Tomb of Horrors also saw the birth of the riddling undead archvillain trope. Acererak, whose tomb this is, leaves a helpful hint in the form of a poem, in the entrance of his tomb. This was followed by Keraptis in White Plume Mountain, the Dread Crypt of Srihoz, and various other would-be poets that are found in RPGs with some frequency. This trope, for , but seldom appears in other fictions. Partially, this is because of the interactive nature of the game. A riddle handed to a book or television show character doesn’t require the viewer or reader to figure it out. Which is a pity. I love the trope.
I think the real key behind the Tomb’s popularity is that is was true to itself. Originally envisioned as the location of an evil undead horror that did not want to be disturbed, the traps were lethal (sometimes exceptionally so), and secret doors and passages placed where they were unlikely to be detected. The players/characters were only encouraged to succeed through the corrective of being killed if they weren’t. Without a lot of luck and foresight, they would not succeed. Most adventures point the characters in the right direction with not-so-subtle clues, or hand over the necessary magic item just before it is required. Not so much with the Tomb of Horrors.

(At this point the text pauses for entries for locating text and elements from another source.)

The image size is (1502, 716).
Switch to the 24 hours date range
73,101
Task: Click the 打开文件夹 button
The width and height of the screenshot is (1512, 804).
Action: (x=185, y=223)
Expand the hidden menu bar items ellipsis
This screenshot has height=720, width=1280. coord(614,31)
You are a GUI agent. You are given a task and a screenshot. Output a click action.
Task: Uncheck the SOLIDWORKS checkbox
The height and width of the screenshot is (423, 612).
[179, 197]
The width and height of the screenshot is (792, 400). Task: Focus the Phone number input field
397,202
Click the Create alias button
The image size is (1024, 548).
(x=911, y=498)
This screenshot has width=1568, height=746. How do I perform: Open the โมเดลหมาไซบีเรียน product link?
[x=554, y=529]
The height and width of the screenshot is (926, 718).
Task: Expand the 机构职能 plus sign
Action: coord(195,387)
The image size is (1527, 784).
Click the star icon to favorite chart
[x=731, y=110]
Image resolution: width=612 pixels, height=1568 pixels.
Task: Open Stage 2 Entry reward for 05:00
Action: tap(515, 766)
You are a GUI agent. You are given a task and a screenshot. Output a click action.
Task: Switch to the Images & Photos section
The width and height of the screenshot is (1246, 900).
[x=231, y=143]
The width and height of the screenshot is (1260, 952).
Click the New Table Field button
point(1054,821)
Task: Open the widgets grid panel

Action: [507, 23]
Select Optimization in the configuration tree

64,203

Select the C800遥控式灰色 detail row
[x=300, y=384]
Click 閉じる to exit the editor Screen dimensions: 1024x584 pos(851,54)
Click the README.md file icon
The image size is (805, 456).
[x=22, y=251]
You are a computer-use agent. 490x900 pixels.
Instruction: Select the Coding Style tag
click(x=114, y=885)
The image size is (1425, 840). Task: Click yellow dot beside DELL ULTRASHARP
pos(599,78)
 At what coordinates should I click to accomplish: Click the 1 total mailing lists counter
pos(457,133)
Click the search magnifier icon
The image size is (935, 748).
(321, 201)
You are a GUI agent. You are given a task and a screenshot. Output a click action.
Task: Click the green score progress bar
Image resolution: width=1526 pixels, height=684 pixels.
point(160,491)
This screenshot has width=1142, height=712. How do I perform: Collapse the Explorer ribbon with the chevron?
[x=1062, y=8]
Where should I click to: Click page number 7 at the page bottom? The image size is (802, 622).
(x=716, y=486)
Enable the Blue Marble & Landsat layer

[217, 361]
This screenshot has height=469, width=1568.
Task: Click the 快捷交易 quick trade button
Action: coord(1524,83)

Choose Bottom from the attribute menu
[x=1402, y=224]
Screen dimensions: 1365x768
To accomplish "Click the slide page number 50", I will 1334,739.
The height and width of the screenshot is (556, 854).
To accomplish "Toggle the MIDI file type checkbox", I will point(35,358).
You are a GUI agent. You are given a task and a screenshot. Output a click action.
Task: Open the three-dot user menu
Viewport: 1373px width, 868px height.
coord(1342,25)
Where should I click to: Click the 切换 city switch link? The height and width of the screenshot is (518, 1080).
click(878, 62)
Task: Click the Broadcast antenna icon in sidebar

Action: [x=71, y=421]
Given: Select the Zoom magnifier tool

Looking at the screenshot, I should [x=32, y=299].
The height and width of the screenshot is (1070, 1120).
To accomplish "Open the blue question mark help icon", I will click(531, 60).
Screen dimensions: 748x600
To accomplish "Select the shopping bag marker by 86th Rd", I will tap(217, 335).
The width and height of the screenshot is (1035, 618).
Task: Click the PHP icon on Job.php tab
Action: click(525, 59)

Like any good piece of pop art, the Tomb has spawned a number of spin-offs, rip-offs, tributes and homages. D&D has produced a continuation of the Tomb of Horrors at least once per edition, and there have been many imitations, good and bad. For me, they're all wonderful comfort reading. In my head, I can see half a dozen different ways that the characters would react to a trap, and how would they try to avoid it, and what sorts of players' characters are likely to get caught and killed. I find it very relaxing.